§ **Task**
Write out exactly the lines running from the one with "Switch to the Kaydet tab" to the last line of the entries, keeping both the first and the last.

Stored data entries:

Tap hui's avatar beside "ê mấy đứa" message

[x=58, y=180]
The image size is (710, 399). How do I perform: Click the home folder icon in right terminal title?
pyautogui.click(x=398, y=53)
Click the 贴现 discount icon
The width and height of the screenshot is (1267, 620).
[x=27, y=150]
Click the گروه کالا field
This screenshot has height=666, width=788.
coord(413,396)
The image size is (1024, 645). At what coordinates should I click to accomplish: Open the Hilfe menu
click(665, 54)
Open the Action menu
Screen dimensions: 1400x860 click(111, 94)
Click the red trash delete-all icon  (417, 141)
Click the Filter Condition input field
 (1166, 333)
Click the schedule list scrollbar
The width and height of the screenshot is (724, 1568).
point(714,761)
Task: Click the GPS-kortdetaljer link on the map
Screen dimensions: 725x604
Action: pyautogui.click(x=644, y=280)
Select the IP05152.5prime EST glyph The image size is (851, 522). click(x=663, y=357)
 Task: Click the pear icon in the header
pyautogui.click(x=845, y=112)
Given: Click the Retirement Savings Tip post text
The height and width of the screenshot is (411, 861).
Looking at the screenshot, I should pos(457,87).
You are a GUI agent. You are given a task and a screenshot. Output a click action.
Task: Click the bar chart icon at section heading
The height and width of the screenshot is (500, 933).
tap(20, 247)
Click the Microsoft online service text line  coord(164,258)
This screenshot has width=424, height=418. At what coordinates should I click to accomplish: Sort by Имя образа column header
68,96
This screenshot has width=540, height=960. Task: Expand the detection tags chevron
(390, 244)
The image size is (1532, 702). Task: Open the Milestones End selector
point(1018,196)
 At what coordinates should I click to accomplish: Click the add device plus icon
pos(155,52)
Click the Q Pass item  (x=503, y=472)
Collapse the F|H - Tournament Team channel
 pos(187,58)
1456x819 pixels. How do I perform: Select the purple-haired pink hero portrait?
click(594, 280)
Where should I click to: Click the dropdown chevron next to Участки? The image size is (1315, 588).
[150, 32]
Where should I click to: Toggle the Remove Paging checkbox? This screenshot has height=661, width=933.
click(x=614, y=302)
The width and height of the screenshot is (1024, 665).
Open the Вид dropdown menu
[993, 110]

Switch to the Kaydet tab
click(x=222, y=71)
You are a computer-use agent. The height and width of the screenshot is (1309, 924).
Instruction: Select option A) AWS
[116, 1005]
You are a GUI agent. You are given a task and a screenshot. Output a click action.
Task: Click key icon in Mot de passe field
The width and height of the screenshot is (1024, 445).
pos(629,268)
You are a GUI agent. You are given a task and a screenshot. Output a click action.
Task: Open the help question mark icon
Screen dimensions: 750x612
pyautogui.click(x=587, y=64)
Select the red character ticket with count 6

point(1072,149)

§ **Reply to the task**
Switch to the Kaydet tab
click(x=222, y=71)
You are a computer-use agent. The height and width of the screenshot is (1309, 924).
Instruction: Select option A) AWS
[116, 1005]
You are a GUI agent. You are given a task and a screenshot. Output a click action.
Task: Click key icon in Mot de passe field
The width and height of the screenshot is (1024, 445).
pos(629,268)
You are a GUI agent. You are given a task and a screenshot. Output a click action.
Task: Open the help question mark icon
Screen dimensions: 750x612
pyautogui.click(x=587, y=64)
Select the red character ticket with count 6

point(1072,149)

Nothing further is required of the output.